§ ABOUT THIS EXERCISE: Go through the material below and report how many lines contain "agent". Give only the number.

§ RECORDS FOR THE EXERCISE:
|---|
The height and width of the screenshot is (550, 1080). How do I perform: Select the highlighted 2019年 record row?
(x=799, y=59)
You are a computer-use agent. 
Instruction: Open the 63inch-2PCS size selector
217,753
|---|
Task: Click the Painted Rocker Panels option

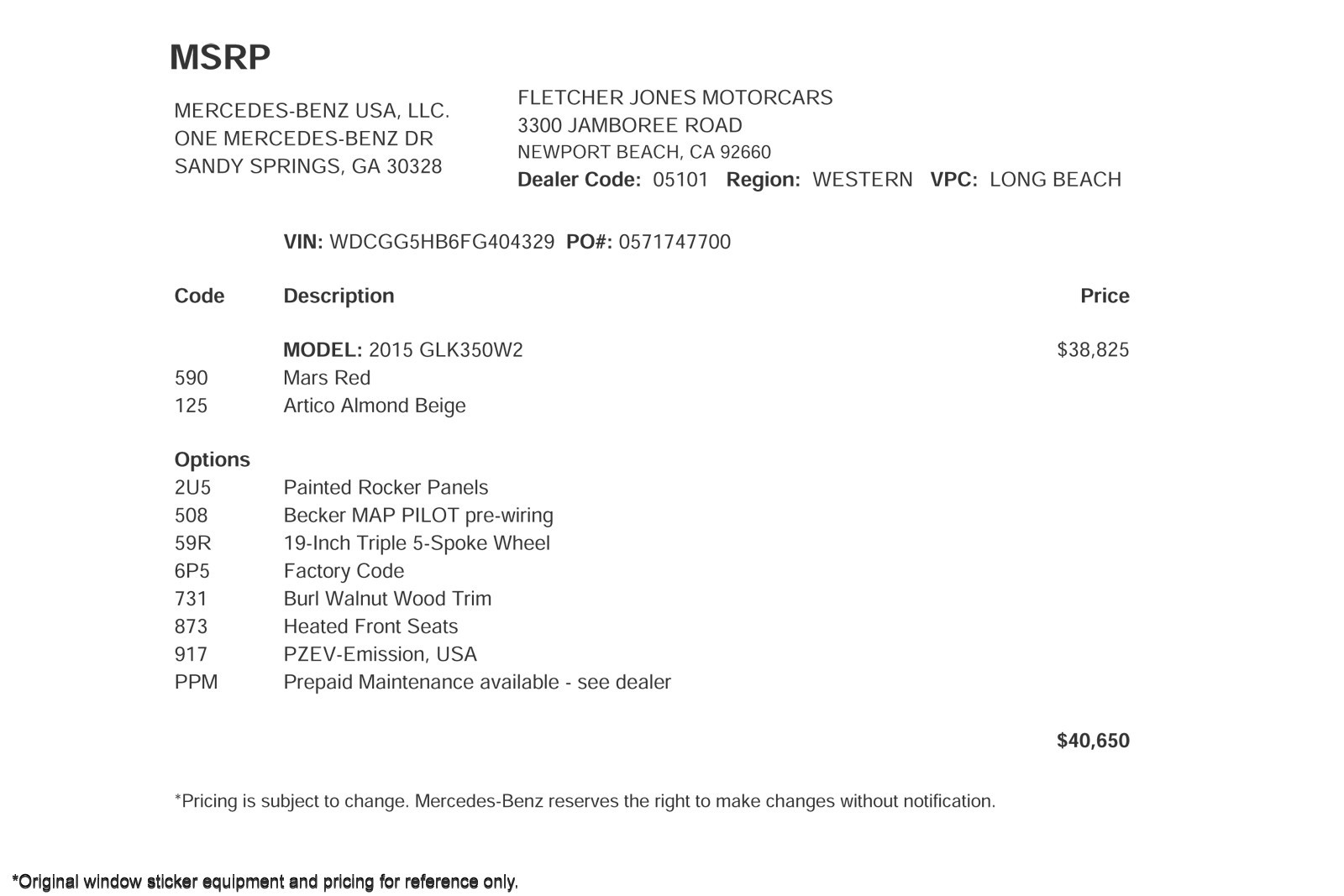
|---|
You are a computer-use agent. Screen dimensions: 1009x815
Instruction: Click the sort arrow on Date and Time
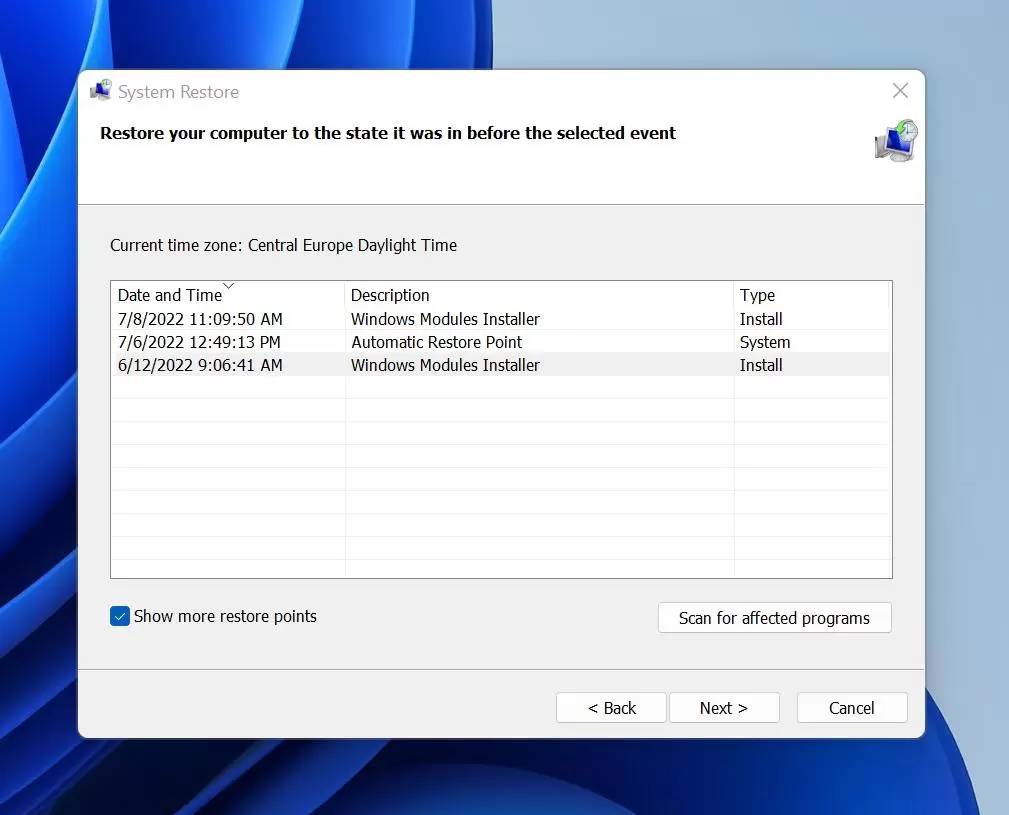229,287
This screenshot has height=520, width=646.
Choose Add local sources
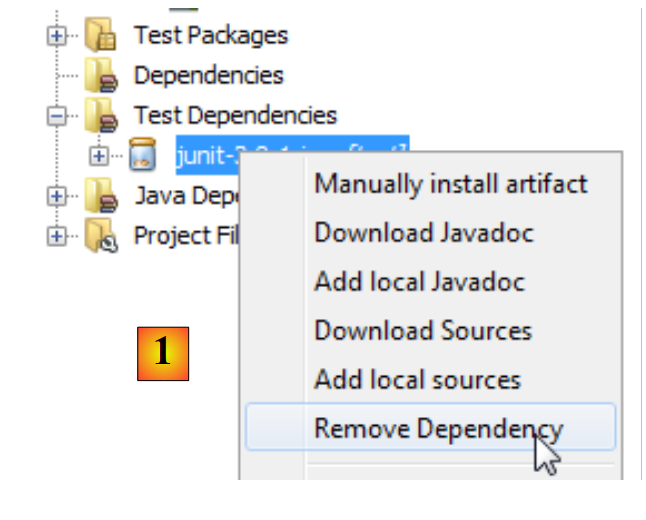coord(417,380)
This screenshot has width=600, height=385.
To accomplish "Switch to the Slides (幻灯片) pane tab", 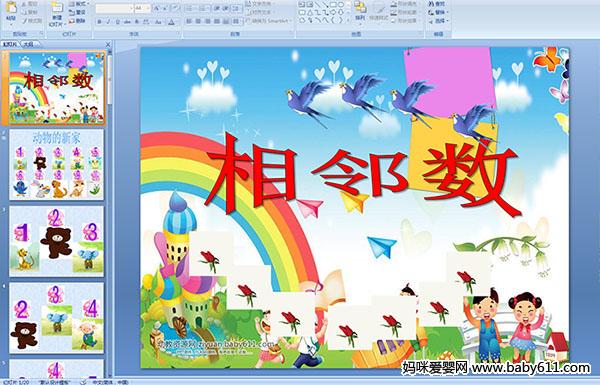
|---|
§ ANSWER AREA: 2